In the text about the Prince Philip will appeal, for how many years did the High Court order the will to be sealed up?

Start of Text

Last year, the High Court made the decision that the late Prince Philip’s will should be “sealed up” for a period of 90 years, preventing anyone finding out who he had left his estate to. The decision was made by the President of the Family Division, Sir Andrew McFarlane, in his capacity as Head of Probate. As we said at the time,

While the judgment is a welcome dose of transparency, the extremely one-sided way the hearing was conducted – with the application to hear the case in private itself being heard in private, and with no one to represent the interests of anyone who might legitimately oppose such an application (such as a historian or royal biographer) – is a matter of some concern. 

You can read our original post explaining the case here: Why can’t we read Prince Philip’s Will?

The Guardian newspaper was granted permission to appeal against the decision, on the ground that the court had erred in law in denying the media an opportunity to make submissions or at least to attend and hear submissions as to whether the substantive application should have been heard in private. That was said to represent a serious interference with open justice.

I attended the hearing in the Court of Appeal on 20 July in person and then followed the second day on the livestream video. Judgment was reserved but it has now been given: Guardian News and Media v The Executor of HRH The Prince Philip, Duke of Edinburgh [2022] EWCA Civ 1081.

Disappointingly, from an open justice perspective, the appeal has been dismissed. The court has, however, given some guidance on how a future case of this nature could be approached, and in one important respect found the judgment below to be wrong.

The Guardian’s arguments

The appeal was not concerned with the judge’s substantive decision to seal up Prince Philip’s will and various related matters. Rather, it was concerned with (a) his decision to consider the substantive matter in private rather than in open court, and (b) the anterior decision that the preliminary hearing about whether the hearing should be in private should itself be in private.

The relief sought by the Guardian was, in essence, that the case should be heard all over again, but this time in accordance with the principles of open justice. If that were to happen, they might then be in a position, with more information and evidence, to make representations on the substantive matters.

It was clear from the questions put to the Guardian’s main barrister Caoilfhionn Gallagher QC that one of the questions the Master of the Rolls, Sir Geoffrey Vos was particularly concerned about was the role played in the proceedings by the Attorney General. Although this was listed as the third ground of appeal, it was argued first.

The judge had held that “as a matter of law, the Attorney General was uniquely entitled to represent the public interest” both on the issue of media attendance and the substantive issues in the case. He went on to say, in a later paragraph, that there was, legally, no role for those who might represent the media at a hearing in putting forward any contrary view of the public interest, because only the Attorney General could speak to it, as a matter of public law.  

That, said the Guardian, was wrong. It misapplied an earlier case, Gouriet v Union of Post Office Workers [1977] UKHL 5; [1978] AC 435 which was about the public interest in a different context, and not concerned with the question raised in the present case.

The Guardian’s other two grounds of appeal were, first, that it had been unfair and wrong in law to deny the media the opportunity to make submissions on the issue of whether to hear the case in private; and secondly, that the decision then to go on and hear case entirely in private was disproportionate and unjustified.

End of Text
Start of Record extracts

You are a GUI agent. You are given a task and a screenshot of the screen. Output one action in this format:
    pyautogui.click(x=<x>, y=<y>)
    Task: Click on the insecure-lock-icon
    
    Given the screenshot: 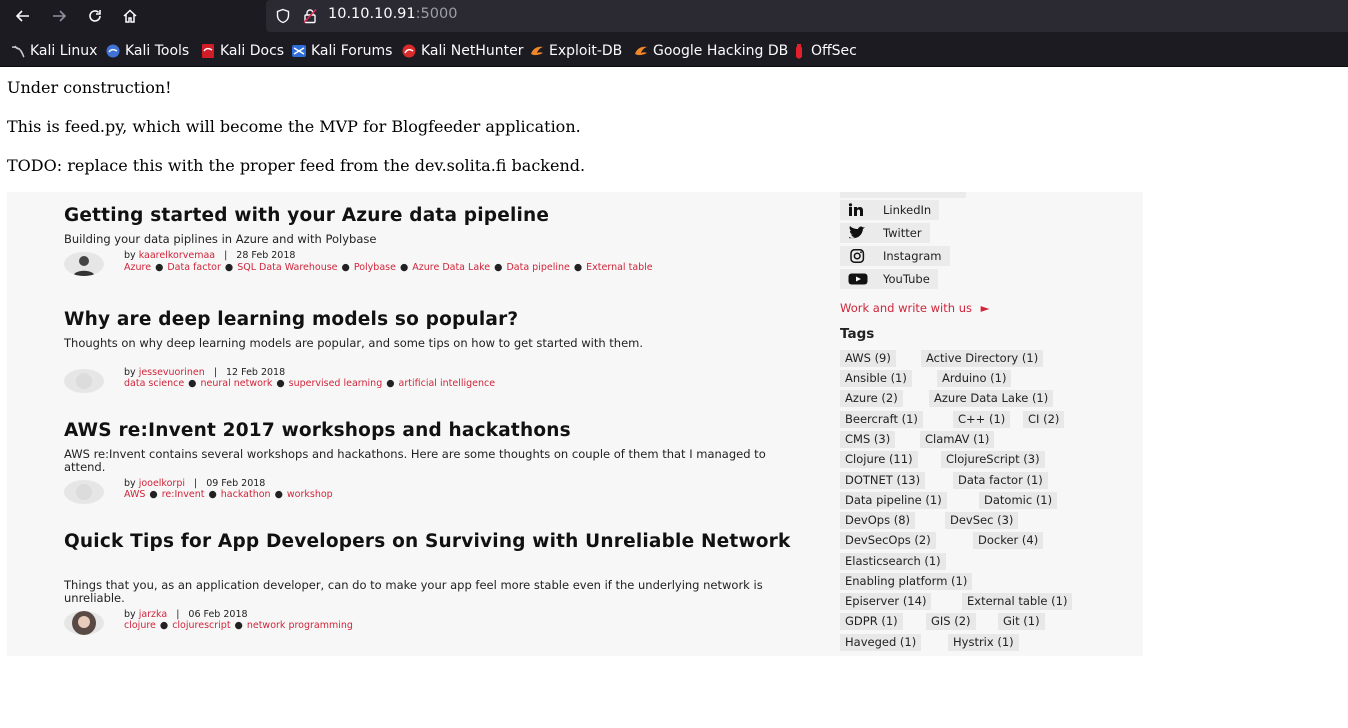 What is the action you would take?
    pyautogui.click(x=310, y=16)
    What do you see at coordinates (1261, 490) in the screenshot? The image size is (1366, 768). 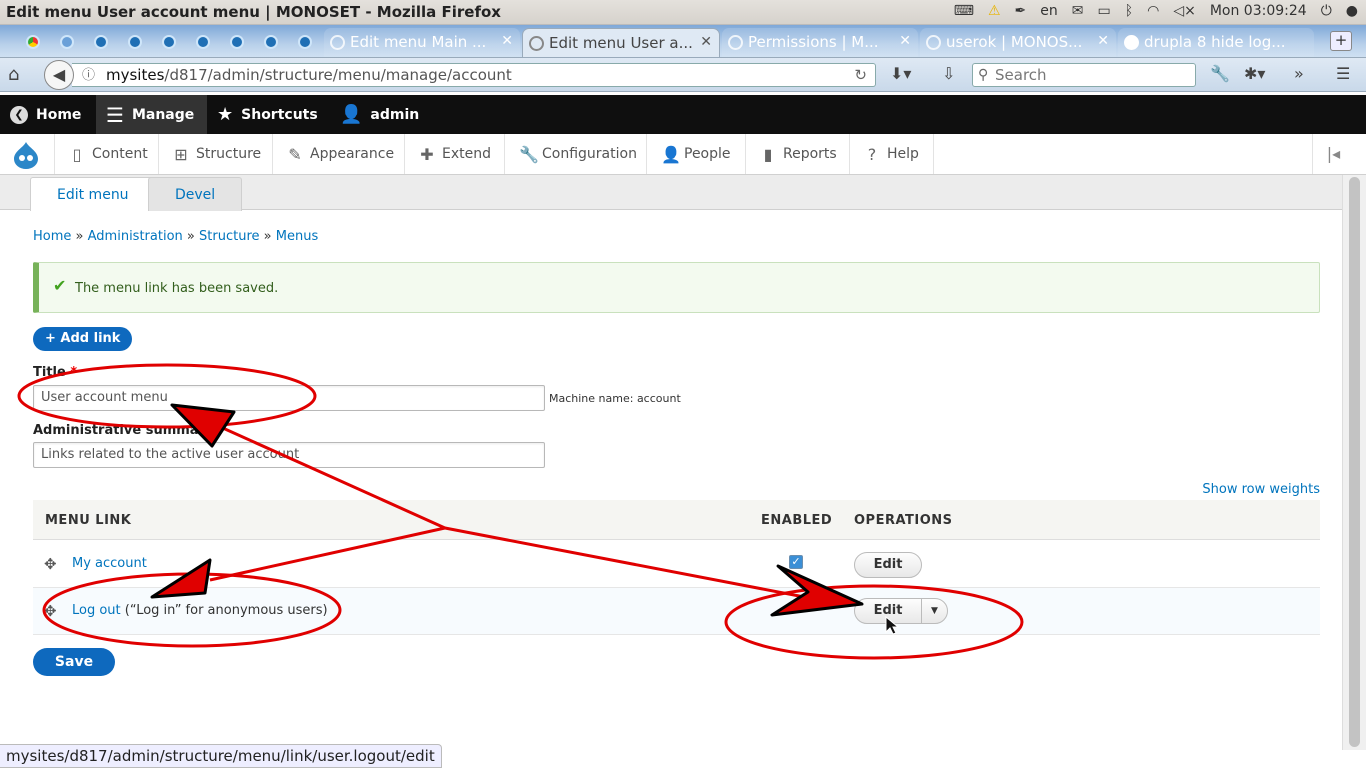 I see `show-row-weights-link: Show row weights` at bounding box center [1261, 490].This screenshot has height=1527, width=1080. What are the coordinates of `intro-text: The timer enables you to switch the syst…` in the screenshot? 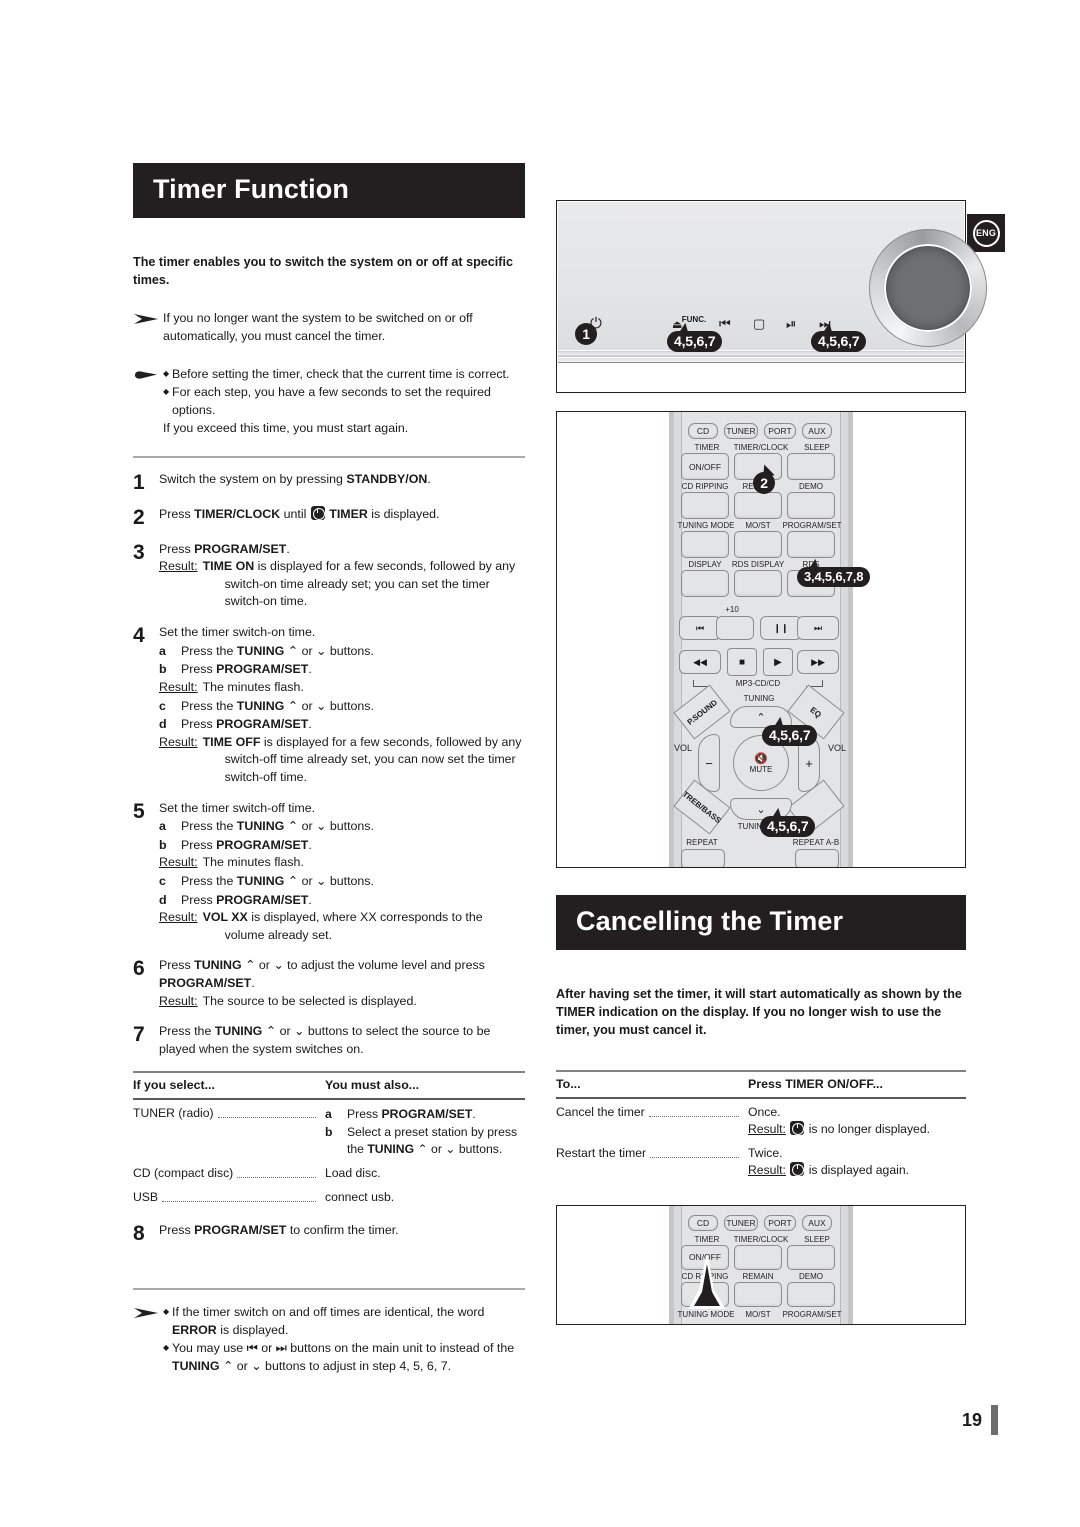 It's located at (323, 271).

End of Record extracts

> Answer box:
90 years.